Rotary device
Abstract
A rotary device is described for use in a rotary engine, or a compressor, or turbine, the rotary device comprising two rotors disposed adjacent each other and rotatable about substantially parallel axes of rotation. Each of the rotors has protrusions extending therefrom at regular intervals about the circumference of each to define an open portion of a sealable compression chamber between adjacent protrusions. Each protrusion has two side surfaces and a projecting end surface, wherein the meeting point between each side surface and the projecting end surface defines a tip. The two rotors are arranged such that upon contra rotation of the rotors, a protrusion of one of the rotors engages between a pair of protrusions on the other rotor, and the tips of the engaging rotor are in constant sealing contact with the opposing side surfaces of the pair of protrusions for a predetermined period of time. During the predetermined period of time, a sealed chamber is formed and the volume of the chamber is reduced to a predetermined level by the contra rotation.
Claims
exact text as granted — not AI-modifiedThe invention claimed is:
1. A rotary device comprising first and second rotors disposed adjacent each other and rotatable about substantially parallel axes of rotation, wherein:
(i) each of the first and second rotors has protrusions extending therefrom at regular intervals about the circumference of each to define an open portion of a sealable compression chamber between adjacent protrusions, the open portion bounded by a chamber surface defined by two side surfaces and a rotor surface joining said two side surfaces;
(ii) each of said protrusions has two side surfaces and a projecting end surface, wherein the meeting point between each of said two side surfaces and the projecting end surface defines a tip; and
(iii) the first and second rotors are arranged such that upon contra rotation of the rotors, two tips of a first protrusion of the first rotors engages with a chamber surface between a pair of protrusions on the second rotor, and the two tips of the first protrusion are both in constant sealing contact with said chamber surface of the second rotor for a first period of time so as to form a sealed chamber between the end surface of the first protrusion of the first rotor and the chamber surface of the second rotor to execute a chamber stroke, during which first period of time the volume of the chamber is reduced to a minimum volume level by the contra rotation;
wherein, rotation of motion of the first and second rotors upon contra rotation causes at least one of:
(a) prior to sealing of a sealable compression chamber to form the sealed chamber; ambient pressure is received within the sealable compression chamber; or
(b) gas within the sealed chamber evacuates directly to ambient atmosphere at the end of the chamber stroke.
2. The rotary device according to claim 1 , wherein the each of said protrusions is shaped so as to achieve a predetermined chamber volume.

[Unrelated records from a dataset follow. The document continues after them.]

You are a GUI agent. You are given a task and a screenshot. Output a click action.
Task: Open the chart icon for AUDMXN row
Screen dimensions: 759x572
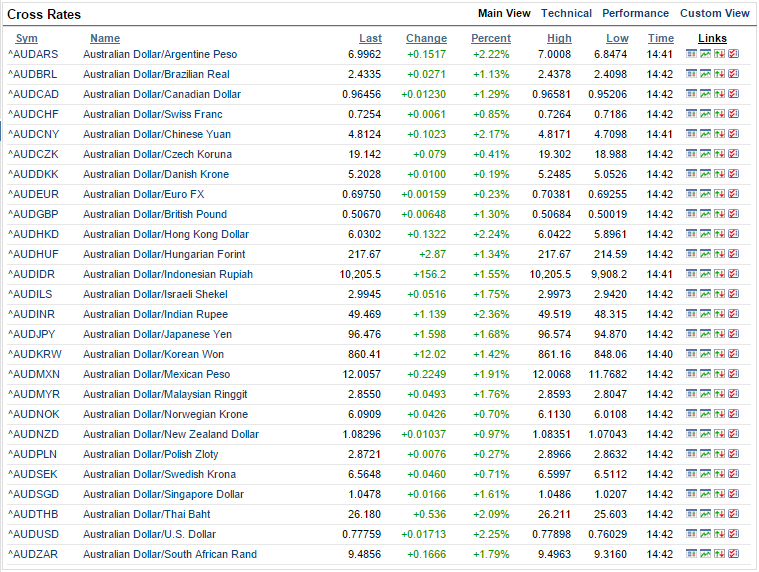click(x=705, y=374)
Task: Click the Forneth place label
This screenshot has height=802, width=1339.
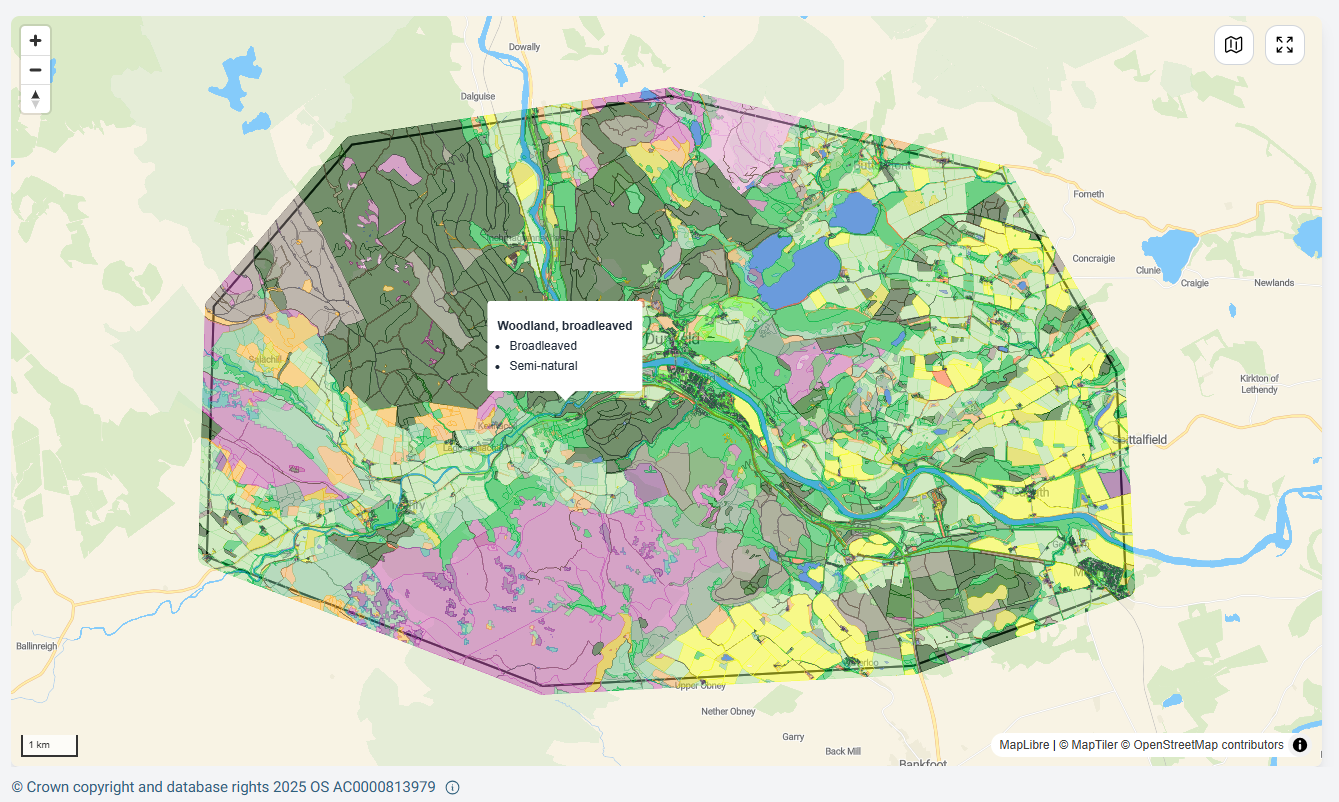Action: point(1088,194)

3. The rotary device according to claim 1 , wherein the shape of the each of said two side surfaces of each protrusions are arranged so that, as the first rotor rotates relative to the second rotor, each of the tips of the projecting end surface of the first protrusion on said first rotor scribes a curve which follows the shape of the side surface of an adjacent protrusion on said second rotor, and forms a constant point of contact between the tip and the side surface throughout an entire stroke.

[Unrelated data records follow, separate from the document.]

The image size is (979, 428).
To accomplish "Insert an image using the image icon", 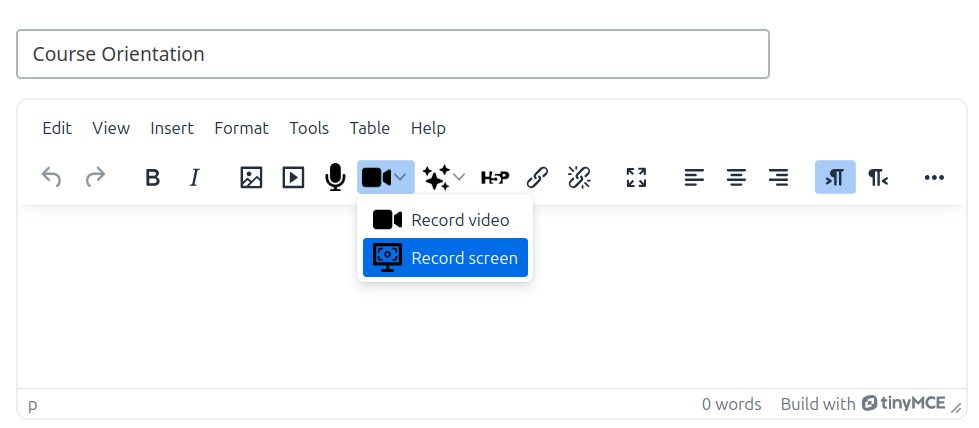I will click(x=251, y=178).
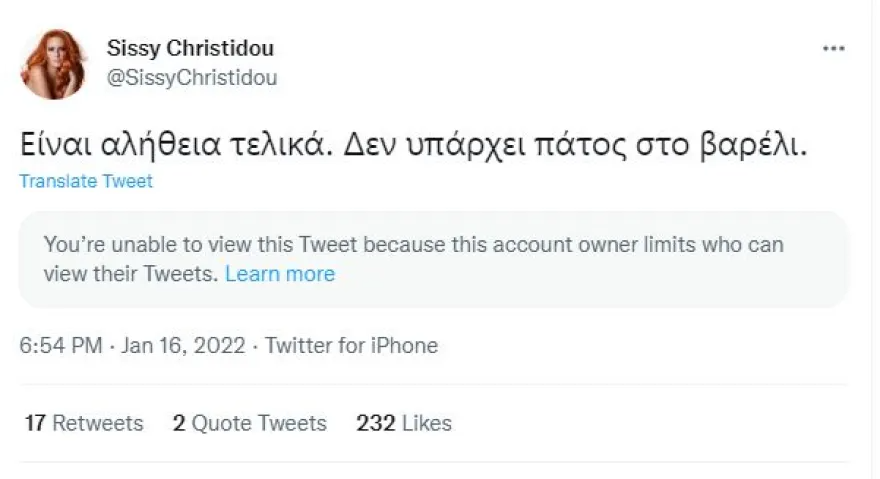This screenshot has height=479, width=880.
Task: Click Translate Tweet
Action: click(x=86, y=182)
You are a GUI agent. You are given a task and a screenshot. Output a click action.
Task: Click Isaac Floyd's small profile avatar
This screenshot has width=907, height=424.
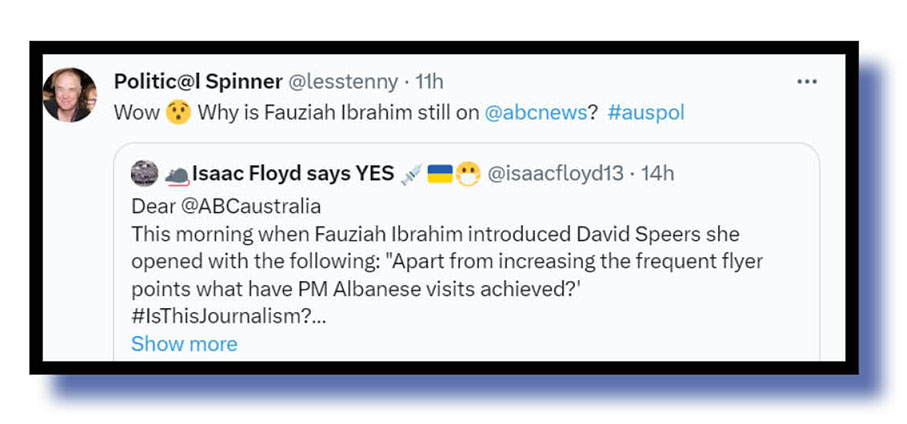point(144,174)
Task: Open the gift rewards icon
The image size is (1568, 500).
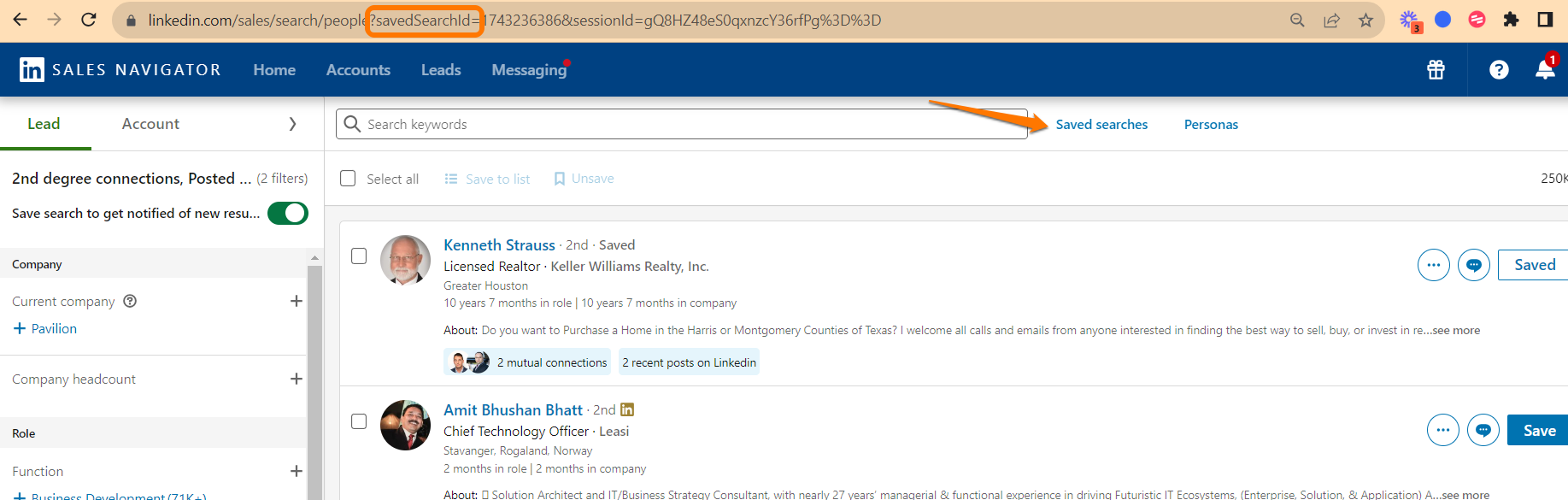Action: point(1436,70)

4. The rotary device according to claim 1 , wherein the projecting end surfaces of the each of said protrusions is shaped as a convex curve.
5. The rotary device according to claim 1 , wherein each of said two side surfaces of the each of said protrusions are shaped as a:
(i) concave curved surface; or
(ii) an exponential concave curve.
6. The rotary device according to claim 1 , wherein each of said tips comprises a sealing material for sealing the compression chamber.
7. The rotary device according to claim 6 , wherein the sealing material withstands typical compression and combustion pressures.
8. The rotary device according to claim 1 , wherein an area in which the compression chamber is formed is enveloped by a sealing housing and arranged so that the compression chamber is closed.
9. The rotary device according to claim 8 , wherein the sealing housing comprises an air inlet for introducing air into the open portion of the compression chamber.
10. The rotary device according to claim 8 , wherein the sealing housing is arranged to cover the open portion of the following compression chamber so as to increase the volume of air to be compressed in each chamber thereby increasing the maximum compression ratio.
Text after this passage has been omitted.